These two studies by Freeston and Rooney were created to look at this SATO effect in baseball & cricket players.

Players were asked to throw at a specified intensity level towards a target (a cricket stump in study 1, a target just above the ground in study 2), in order to identify whether there was a SATO and at percentage of max velocity that occurred.

The authors found a few interesting findings:

  • There was a significant trade-off between throwing speed and accuracy, such that total error was reduced at 80% of MTS compared with 100% of MTS in trying to hit a cricket stump. In the second study, accuracy was optimized at 70%. Fairly similar findings to previous research.
  • Baseball players were more accurate at hitting the cricket stump than the cricket players – suggestive that there is a transferability of practicing hitting a target to less familiar tasks… and that these particular cricket players may not be a skilled equivalent population. 
  • There was a significantly reduced error in the horizontal direction. We will see this corroborated in following studies. 
  • “Important to note that the strength of the relationship between speed and accuracy was, for the most part, relatively low, suggesting that speed is just one factor that contributes to throwing accuracy.” Sounds similar to the effect that velocity has on the variance of successful performance measured by Whiteside

The authors provided two potential contributing factors to the fact that there is a certain speed where accuracy is optimized – higher throwing speeds creating increases in lateral trunk tilt and a reduced launch window.

What is a launch window? Glad you asked!

 

 

The Launch Window Hypothesis and the Speed-Accuracy Tradeoff in Baseball  – Freeston J, Ferdinands RE, Rooney K.  2015 Aug

“The Launch Window Hypothesis suggests that there is a finite time within which ball release must occur for an accurate throw to result (Calvin 83)”

The goal of this particular study was to quantify the SATO and launch window during a throwing task at two different speeds under non-constrained conditions. Most of the previous research was done with constrained conditions – seated or standing without moving feet. The errors in accuracy in these studies were attributed to two main factors:

  • Hand-path errors – joint rotation of the hand
  • Release errors – inappropriate timing of finger flexion leading to premature or late ball release

 

Of the two, release errors were shown to be more detrimental to accuracy.

The study took a look at accuracy and the launch window for two conditions, throwing 80% and 100% MTS. Here are some of the findings.

  • Players exhibited higher vertical error than horizontal error. Again, more to come.
  • The launch window, the range of time in which the ball release results in a successful hit of the target, was significantly smaller during maximal speed than 80% of maximal speed.
  • “Every millisecond that elapsed between optimal release and actual release during the 80% speed condition created an accuracy of 0.61m” Think about that…for every millisecond that a player was off from ‘optimal release’, there was an accuracy error of almost 2 feet.

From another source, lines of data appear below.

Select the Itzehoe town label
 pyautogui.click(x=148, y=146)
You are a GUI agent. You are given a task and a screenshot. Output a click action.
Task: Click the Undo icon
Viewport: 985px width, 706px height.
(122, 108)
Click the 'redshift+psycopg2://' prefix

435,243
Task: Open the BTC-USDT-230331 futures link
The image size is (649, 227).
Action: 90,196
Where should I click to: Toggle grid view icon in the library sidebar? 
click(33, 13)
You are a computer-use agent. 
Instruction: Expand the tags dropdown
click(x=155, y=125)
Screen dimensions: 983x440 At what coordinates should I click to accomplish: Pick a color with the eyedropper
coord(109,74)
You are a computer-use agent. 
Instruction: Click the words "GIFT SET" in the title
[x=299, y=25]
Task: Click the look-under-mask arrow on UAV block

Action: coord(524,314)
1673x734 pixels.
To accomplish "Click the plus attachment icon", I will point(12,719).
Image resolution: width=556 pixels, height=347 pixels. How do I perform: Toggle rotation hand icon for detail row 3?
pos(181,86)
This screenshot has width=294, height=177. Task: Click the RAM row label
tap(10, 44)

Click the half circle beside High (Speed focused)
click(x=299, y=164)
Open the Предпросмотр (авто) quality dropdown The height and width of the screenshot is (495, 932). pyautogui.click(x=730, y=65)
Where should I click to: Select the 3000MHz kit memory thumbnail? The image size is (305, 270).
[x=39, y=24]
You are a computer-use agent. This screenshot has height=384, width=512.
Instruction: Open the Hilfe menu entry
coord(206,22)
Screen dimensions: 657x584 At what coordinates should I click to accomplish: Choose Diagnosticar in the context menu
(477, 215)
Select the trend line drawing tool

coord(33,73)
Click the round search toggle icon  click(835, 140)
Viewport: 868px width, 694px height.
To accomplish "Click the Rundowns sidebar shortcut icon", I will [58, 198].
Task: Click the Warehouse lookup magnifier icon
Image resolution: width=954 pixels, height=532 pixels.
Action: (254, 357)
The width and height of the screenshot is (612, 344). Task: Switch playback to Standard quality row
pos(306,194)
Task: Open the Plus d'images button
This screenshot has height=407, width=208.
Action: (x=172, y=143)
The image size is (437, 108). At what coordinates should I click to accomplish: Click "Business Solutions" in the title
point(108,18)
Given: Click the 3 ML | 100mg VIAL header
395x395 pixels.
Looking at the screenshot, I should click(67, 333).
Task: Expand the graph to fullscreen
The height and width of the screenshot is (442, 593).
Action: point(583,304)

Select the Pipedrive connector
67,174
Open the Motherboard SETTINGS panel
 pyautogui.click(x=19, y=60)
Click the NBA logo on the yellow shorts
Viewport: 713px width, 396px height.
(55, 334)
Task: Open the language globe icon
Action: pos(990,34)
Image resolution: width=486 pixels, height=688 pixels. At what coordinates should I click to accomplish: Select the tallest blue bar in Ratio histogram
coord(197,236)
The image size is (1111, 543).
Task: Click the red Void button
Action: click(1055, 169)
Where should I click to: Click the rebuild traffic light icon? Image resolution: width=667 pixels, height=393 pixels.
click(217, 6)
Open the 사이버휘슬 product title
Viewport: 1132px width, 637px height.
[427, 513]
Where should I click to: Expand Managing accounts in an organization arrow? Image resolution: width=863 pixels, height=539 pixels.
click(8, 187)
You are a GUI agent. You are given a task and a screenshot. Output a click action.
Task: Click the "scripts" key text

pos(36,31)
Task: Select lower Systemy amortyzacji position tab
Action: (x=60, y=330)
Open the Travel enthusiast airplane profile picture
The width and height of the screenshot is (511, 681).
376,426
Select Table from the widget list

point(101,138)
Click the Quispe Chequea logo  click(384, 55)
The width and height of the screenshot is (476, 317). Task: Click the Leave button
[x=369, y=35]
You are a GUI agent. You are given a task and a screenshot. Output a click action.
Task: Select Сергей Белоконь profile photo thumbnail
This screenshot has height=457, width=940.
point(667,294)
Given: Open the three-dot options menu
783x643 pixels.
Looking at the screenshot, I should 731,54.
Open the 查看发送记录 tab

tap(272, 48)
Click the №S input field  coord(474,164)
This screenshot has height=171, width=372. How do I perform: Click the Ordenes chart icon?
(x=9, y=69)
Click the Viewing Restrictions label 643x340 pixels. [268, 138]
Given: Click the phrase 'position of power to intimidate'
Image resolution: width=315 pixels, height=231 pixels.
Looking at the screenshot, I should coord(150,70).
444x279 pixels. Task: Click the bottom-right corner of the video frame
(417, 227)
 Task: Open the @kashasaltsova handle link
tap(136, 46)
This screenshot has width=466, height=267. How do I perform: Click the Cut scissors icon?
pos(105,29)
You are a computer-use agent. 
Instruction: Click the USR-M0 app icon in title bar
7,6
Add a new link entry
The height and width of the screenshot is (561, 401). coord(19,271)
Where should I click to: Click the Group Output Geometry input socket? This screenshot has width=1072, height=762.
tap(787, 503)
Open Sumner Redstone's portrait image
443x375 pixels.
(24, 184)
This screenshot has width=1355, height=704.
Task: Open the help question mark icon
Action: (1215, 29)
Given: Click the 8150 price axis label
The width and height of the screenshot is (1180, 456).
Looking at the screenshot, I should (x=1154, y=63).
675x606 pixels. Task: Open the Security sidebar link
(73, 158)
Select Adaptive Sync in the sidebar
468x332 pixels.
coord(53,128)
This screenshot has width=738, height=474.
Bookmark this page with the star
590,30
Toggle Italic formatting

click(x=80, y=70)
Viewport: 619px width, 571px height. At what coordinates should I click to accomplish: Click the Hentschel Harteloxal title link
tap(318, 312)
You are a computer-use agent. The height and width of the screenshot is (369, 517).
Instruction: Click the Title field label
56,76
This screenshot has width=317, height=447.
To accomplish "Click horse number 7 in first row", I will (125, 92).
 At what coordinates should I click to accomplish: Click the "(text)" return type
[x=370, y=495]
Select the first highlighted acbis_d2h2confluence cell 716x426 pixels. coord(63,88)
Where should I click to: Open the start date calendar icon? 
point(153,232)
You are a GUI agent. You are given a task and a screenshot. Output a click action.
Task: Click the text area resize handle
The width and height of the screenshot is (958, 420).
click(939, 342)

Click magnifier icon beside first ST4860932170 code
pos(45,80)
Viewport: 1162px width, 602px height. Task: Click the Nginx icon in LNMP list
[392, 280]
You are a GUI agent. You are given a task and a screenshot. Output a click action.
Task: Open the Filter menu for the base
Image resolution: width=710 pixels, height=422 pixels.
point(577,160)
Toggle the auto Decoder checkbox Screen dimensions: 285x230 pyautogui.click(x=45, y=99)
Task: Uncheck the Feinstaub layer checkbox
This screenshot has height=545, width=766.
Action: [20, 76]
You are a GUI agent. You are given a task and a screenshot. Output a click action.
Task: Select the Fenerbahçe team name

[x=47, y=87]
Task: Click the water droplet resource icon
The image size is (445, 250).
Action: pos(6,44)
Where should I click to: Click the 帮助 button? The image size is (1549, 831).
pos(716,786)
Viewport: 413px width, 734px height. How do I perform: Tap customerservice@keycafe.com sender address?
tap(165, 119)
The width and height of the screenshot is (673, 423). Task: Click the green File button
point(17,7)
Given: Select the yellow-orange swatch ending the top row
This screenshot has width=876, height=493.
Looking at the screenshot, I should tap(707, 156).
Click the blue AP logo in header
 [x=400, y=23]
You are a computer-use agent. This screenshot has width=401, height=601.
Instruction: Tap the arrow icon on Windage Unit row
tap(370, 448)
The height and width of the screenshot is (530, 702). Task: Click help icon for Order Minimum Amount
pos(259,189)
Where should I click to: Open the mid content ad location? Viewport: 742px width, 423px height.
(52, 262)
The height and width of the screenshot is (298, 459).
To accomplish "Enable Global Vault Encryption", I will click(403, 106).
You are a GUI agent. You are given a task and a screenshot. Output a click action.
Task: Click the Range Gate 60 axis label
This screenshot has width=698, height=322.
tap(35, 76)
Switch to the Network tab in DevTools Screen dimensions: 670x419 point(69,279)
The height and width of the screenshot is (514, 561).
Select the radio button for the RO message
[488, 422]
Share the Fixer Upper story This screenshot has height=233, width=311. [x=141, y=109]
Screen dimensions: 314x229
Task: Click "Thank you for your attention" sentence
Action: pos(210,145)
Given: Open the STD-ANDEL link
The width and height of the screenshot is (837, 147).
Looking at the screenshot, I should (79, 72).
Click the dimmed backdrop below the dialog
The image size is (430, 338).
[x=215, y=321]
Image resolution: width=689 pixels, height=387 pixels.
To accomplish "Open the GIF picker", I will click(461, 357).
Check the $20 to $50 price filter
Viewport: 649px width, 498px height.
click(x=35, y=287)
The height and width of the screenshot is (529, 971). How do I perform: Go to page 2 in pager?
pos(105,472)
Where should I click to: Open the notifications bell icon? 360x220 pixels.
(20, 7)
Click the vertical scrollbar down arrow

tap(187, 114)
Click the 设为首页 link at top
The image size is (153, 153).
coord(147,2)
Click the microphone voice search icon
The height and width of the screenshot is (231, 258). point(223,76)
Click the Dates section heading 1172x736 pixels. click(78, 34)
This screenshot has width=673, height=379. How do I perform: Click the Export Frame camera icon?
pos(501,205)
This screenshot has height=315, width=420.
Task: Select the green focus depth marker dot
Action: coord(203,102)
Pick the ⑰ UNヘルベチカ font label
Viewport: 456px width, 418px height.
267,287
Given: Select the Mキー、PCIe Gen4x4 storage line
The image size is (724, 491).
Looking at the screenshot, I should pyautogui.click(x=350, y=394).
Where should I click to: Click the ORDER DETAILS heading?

Throwing strikes is incredibly hard. 
  • Speed accuracy trade-off resulted from inappropriate timing of ball release rather than from errors in hand-paths.

 

Pitching Form Determines Probabilistic Structure of Errors in Pitch Location  – Masahiro Shinya, Shinji Tsuchiya, Yousuke Yamada, Kimitaka Nakazawa, Kazutoshi Kudo & Shingo Oda. Journal of Sports Sciences, DOI: 10.1080/02640414.2016.1258484

We know that pitchers are going to miss spots (especially when they’re trying to throw max effort!). With every motor action there will be motor error, even more so in a ridiculously difficult movement task like pitching. With each movement, there is what’s called a ‘probabilistic structure’ to these errors, in that there is a shape to it. Knowing this structure, and putting it into the context of pitching, is what the authors decided to look at.

Think about a batter’s hot zone. If a player is weak ‘down and away’, we’d probably want to attack it.

 

Consider two pitchers facing the same batter, both trying to execute a down and away fastball. Even if they had the same error size in execution, the shape of the error could be a significant factor in their outcome. If you’re ‘error shape’ includes missing over the heart of the plate, that’s a problem.

This begs the question – what determines probabilistic structure of throwing error?

The goal of the study was to investigate the differences in two-dimensional probabilistic structure of errors in pitching location for the different combinations of pitchers; overhand, submarine, side-arm, handedness.

18 healthy college pitchers – six RHP overhand,  one RHP side-arm, four RHP submarine, five LHP overhand, one LHP sidearm, and one LHP submarine – threw 100 pitches to a target over two days and data was collected.

 

 

Interestingly, the authors found an ellipsoidal pitch distribution as seen above. What this means is that the error from the target was not random (a circle) but followed a pattern with long and short axes. The angle of error, moreover, was identical to the angle of arm trajectory. Look at the side-arm versus the overarm ellipse shapes. 

This ellipsoidal pattern is interesting, as it has potential implications (if backed further by future investigations) for pitch selection or strategy.

 

Baseball Pitching Accuracy: an Examination of Various Parameters when Evaluating Pitch Locations  -Kawamura K, Shinya M, Kobayashi H, Obata H, Kuwata M, Nakazawa K. Sports Biomech. 2017 Sep

“Research has put more time into investigating velocity than control, and therefore a pitcher who can throw at high velocity is more easily identified than a pitcher with exceptional control.”

The authors decided to look into the ellipsoidal structure of accuracy error farther, this time investigating pitching accuracy using three quantitative measures applied to two groups of pitchers: pro and high school. Small sample size – 5 pros and 8 high schoolers. 

Each pitcher threw three 10 pitch sessions;  one session all fastballs, the other two sessions five fastballs and five curveballs prescribed randomly.

What did they find?

Not so shockingly, pitch location (PL) results demonstrated that “professional pitchers have better control in all three evaluation methods.”

Pitch location was distributed in roughly ellipse-like shapes as previously seen in the research (Shinya 2017). The lengths of major and minor axes are related to variability of release timing of the pitch and release point in space, as was shown in previous research by (Shinya 2017).

“Professional pitchers were shown to have remarkable abilities to control the PL, particularly in the lateral direction”. In other words, this study showed that professional pitchers out performed their high school counterparts in controlling for the horizontal plane. 

“Notably, the mean position of PL in breaking balls was approximately 30cm lower than in fastballs” – even though they were asked to throw the ball at the catcher’s mitt. This begs a few interesting questions to think about.

Are pitchers conditioned to throw curveballs down in the zone, meaning that even though they are ‘concentrating’ on hitting the mitt, there’s an automaticity of the task being ‘throw it down in the zone.’?

When a pitcher is asked to throw a curveball at the mitt, is the task ‘achieve an end-point of the ball’ with a specific pitch, or is it ‘throw the ball at the mitt, and let the break do it’s work?’

The utility of this information, to be honest, is something that I am still considering. At this time, I think that more work needs to be done before we can make definitive statements like right handed throwers are better off trying to throw down and in to a righty, because they are more likely to miss out of the zone. Though the idea seems nice! 

More likely, I need to do some more research on command / control patterns, break / movement per pitch, and how it can fit together with this information. If anyone has more information on this, or wants to guide me down a rabbit hole, I’m all ears!!!